A reasonable range of values for this parameter is 2.0-4.0. A recommended range is 2.5 to 3.0.
smo1,smo2,smo3...: The half-width of the smoothing data window which is used to smooth the base point correction matrix along each dimension. Facelift works by constructing a series of line segments for each baseline of each vector along dimension n.
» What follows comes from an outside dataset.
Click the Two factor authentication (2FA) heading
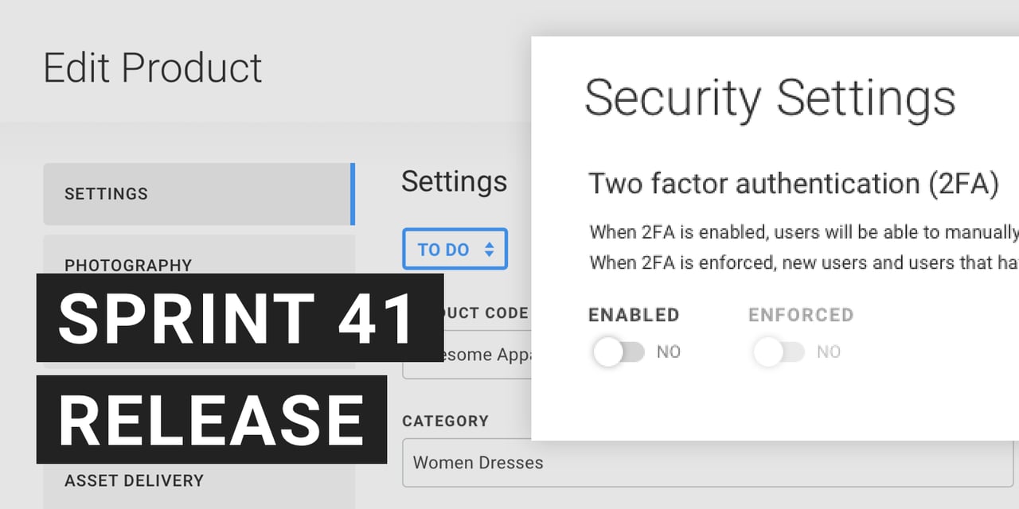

The resulting matrix of baseline vectors is then smoothed along dimensions 1,2,3 according to the parameters smo1,smo2, smo3... .
The smo parameter along dimension n (the dimension along which basepoint correction is being performed) should usually be set to the value of fw. The smo parameter along each of the dimensions orthogonal to dimension n should be set to a low value (e.g. 2-4). The purpose of smoothing along each of the orthogonal dimensions is to make the separate baseline vectors continuous along all dimensions of the matrix. The failure to do this during basepoint correction might introduce high frequency noise along each of the orthogonal dimensions.
Important to the performance of the algorithm is that appropriate values for the values fd and sw be chosen. These parameters are chosen according to the linewidth characteristics of the signal and the signal to noise ration of relevant signals in the spectrum. The program well work well, however, for a wide range of these values. For most spectra, a value of sd = 2.5-3.0 is optimal. If the chosen spectrum has a low signal to noise ratio, however, lower values of sd may improve the performance of the algorithm. The hallmark of too high a value of sd is that the resulting spectrum appears to be "overcorrected" i.e. peaks which look like signals are suppressed in the ouput spectrum. Conversely, the hallmark of too low a value of sd is that the resulting spectrum is "undercorrected" i.e. unwanted baseline artifacts are still present in the spectrum. Changing the sd parameter thus affects the intensity of peaks which are suppressed. The fw parameter, however, affects the linewidths of the peaks that are either retained or suppressed. fw should be lowered if the output spectrum contains too many broad peaks which should have been recognized as baseline artifacts. A good starting value of fw is 32 for most spectra.
The best way to obtain optimal performance when dealing with untried NMR spectra is to experiment with a number of different fw and sd combinations. To decrease the time required to do this, small submatrixes should be made from the original matrix in a region of interest. For example, in a 3D spectrum of dimensions 512x256x128, baseline correction along the first dimension could be carried out on a small matrix of dimensions 512x16x16. The 16x16 region along dimensions 2 and 3 can be copied from the original matrix in an "interesting" area containing many baseline artifacts. After obtaining optimal parameters for basepoint correction of these submatrixes, the values of fw and sd can be applied to the basepoint correction of the original large matrix.
If the execution time of Facelift becomes prohibitively long on large matrixes, lowering the value of fw will decrease the execution time of the program. Since a large range of fw values often works on a given spectrum, there is sometimes a tendency to use a value of fw larger than what is needed to produce sufficient basepoint correction.